An additional csv file contains further image-level metadata such as artist, collection, or year of creation.

Object detection datasets are time consuming to collect and there are relativlely few datasets for object detection that use LAM data. Those that do exist often use the output of one of the various YOLO models which may be of some interest but often includes categories which are unlikely to be particularly useful for research/curation of LAM collections. This dataset, in contrast, includes categories related to smell: a topic of interest to both art historians and social historians. As a result, this dataset offers a much richer exploration of the possibilities of using object detection with historical paintings.

Dataset modality

Image

Dataset licence

Creative Commons Attribution 4.0 International

Other licence

No response

How can you access this data

Other

Confirm the dataset has an open licence

To the best of my knowledge, this dataset is accessible via an open licence

Contact details for data custodian

No response

davanstrien · 2022-07-27T16:44:56Z

Happy to help anyone who wants to work on this. I have a WIP loading script for another COCO formatted dataset: https://huggingface.co/datasets/biglam/nls_chapbook_illustrations

davanstrien · 2022-07-27T16:45:23Z

Also, I really want to call this dataset smelly_objects...

shamikbose · 2022-07-27T17:57:21Z

I'd love to work on this! Will be a good change from the text datasets so far.

shamikbose · 2022-07-27T17:57:53Z

#self-assign

davanstrien · 2022-07-27T18:10:37Z

Awesome, and don't worry if you can't finish this before you go away. It can wait until you're back too 🙂

shamikbose · 2022-07-27T20:45:36Z

Hopefully, I should be able to get it done. From the Zenodo page:

Due to licensing issues, we cannot provide the images directly, but instead provide a collection of links and a download script.

Should the dataset just contain the links to the images then?

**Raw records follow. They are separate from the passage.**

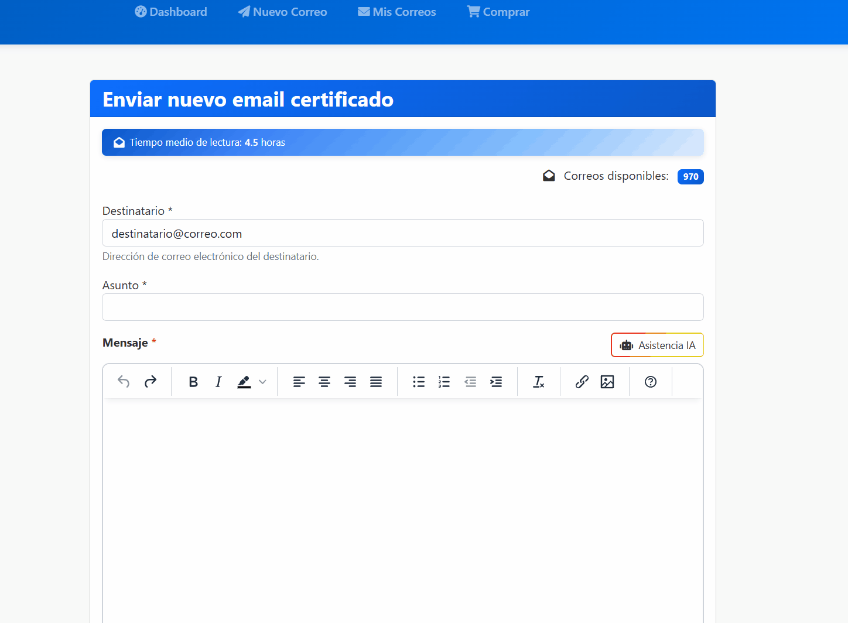Viewport: 848px width, 623px height.
Task: Insert a hyperlink into message
Action: click(582, 382)
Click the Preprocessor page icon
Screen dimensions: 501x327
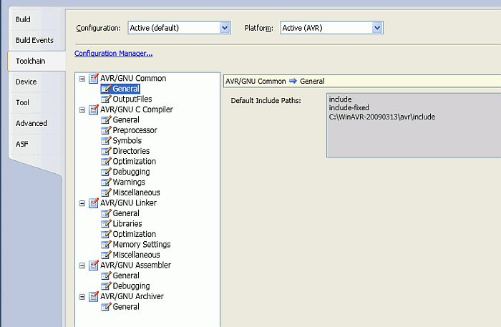click(x=106, y=131)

davanstrien · 2022-07-27T21:20:56Z

Hopefully, I should be able to get it done. From the Zenodo page:

Due to licensing issues, we cannot provide the images directly, but instead provide a collection of links and a download script.

Should the dataset just contain the links to the images then?

Yes I think that would be best for this one. We can provide example code for downloading the images in the datacard.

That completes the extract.